C9X is the name for an effort undertaken in the late nineteen-nineties
to produce a new improved standard for the programming language C. An ISO
committee has been working to define this new improved language. In december
1997, they released their first public draft version of the new standard for
public review. Later, they also released the
C9X FCD.
(I suppose that "FCD" stands for "Final Committee Draft".) This document
can also be obtained in
gzipped
Postscript form.
The new ISO standard for the programming language was ratified by ISO in
1999. Its ISO document number should therefore be ISO/IEC 9899:1999 (I didn't
verify this.)
Clearly, the first question any C programmer will ask now is "And what's
new in C?"
Back in 1998, I compiled a list of changes based on the above final
committe draft of the new ISO standard. I have never gotten any complaint
saying that the information here was incorrect, so I guess the final standard
did not deviate too much from the FCD. The ISO work group has published its own
list of
changes, but it's not exactly verbose...
I still offer this list of changes because it seems still to be reasonably accurate,
and it will give you a first impression of what the new C is like. Of course, for
the full story, you'll have to get hold of a copy of the new ISO standard. Although
I tried my best, I do not guarantee the information provided here to be correct.

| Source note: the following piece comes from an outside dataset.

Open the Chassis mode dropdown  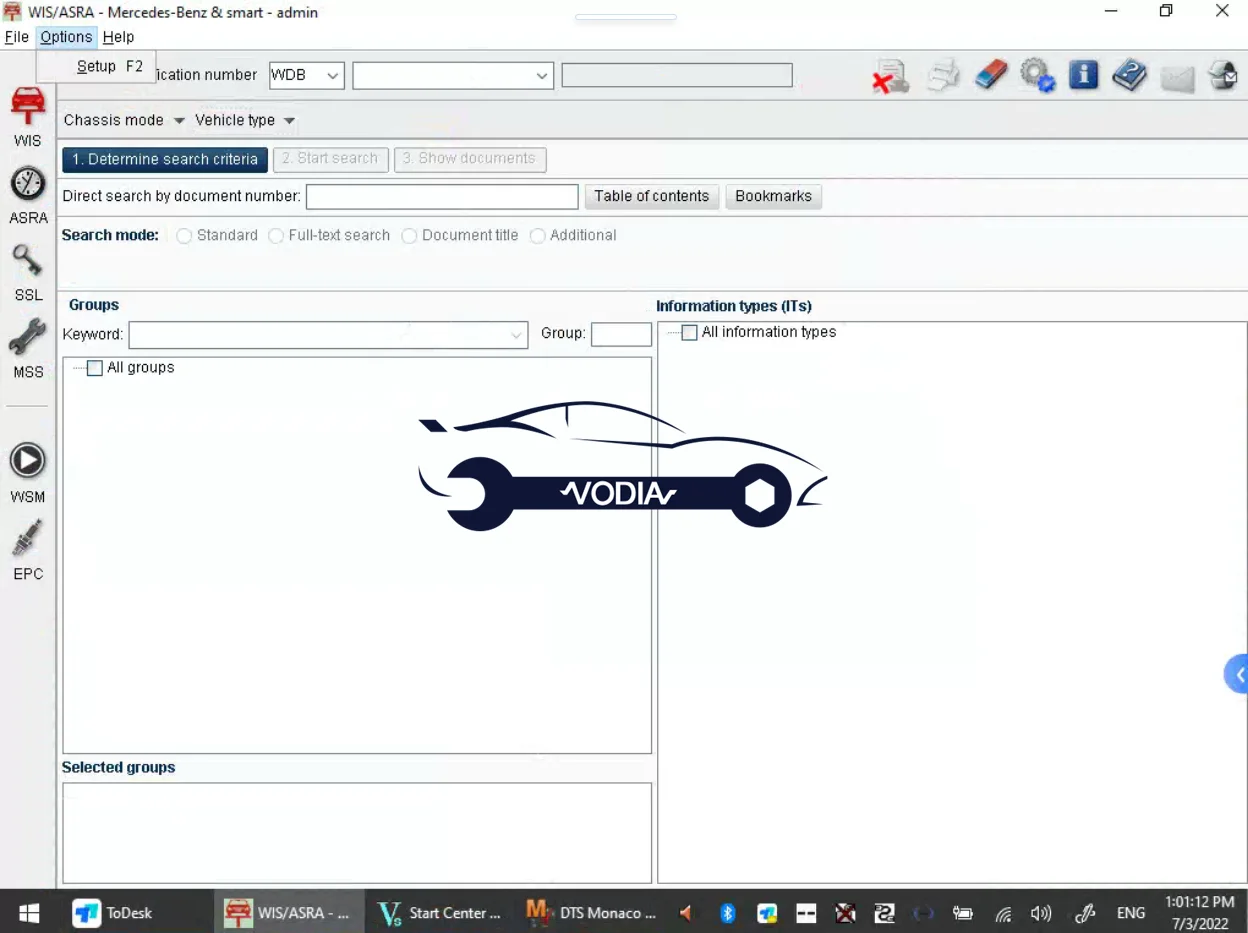(x=124, y=120)
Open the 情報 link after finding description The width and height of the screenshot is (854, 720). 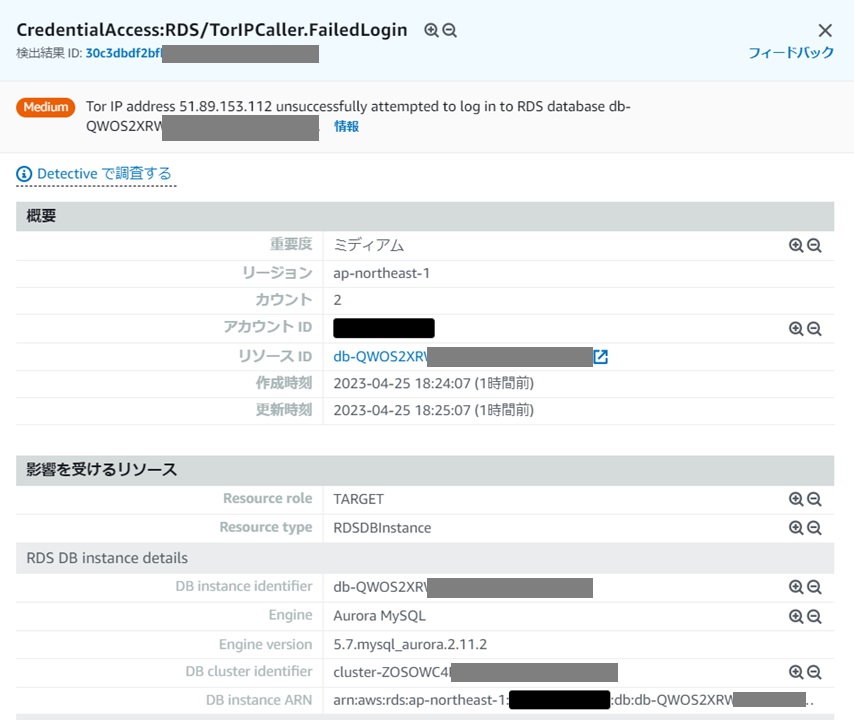(x=346, y=126)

(As I wrote above, this list is based on the FCD, not the final new ISO
standard.)
In what follows, I'll refer to C as it is defined by its original ISO
standard (ISO/IEC 9899:1990, including technical corrigenda
TC1 and
TC2) as
C89, the language as defined by C89 plus the normative
addendum 1 is referred to as C94.
Environment
|
- Most of the translation limits (§5.2.4.1) have been increased,
most notably, the implementation must support:
- 63 significant initial characters in an internal identifier
or macro name (universal or extended characters count as one),
- 31 significant initial characters in an external identifier
(counting "short" UCNs as 6 and "long" UCNs as 10, and
counting extended characters like the corresponding UCN),
and
- 4095 characters in a logical source line.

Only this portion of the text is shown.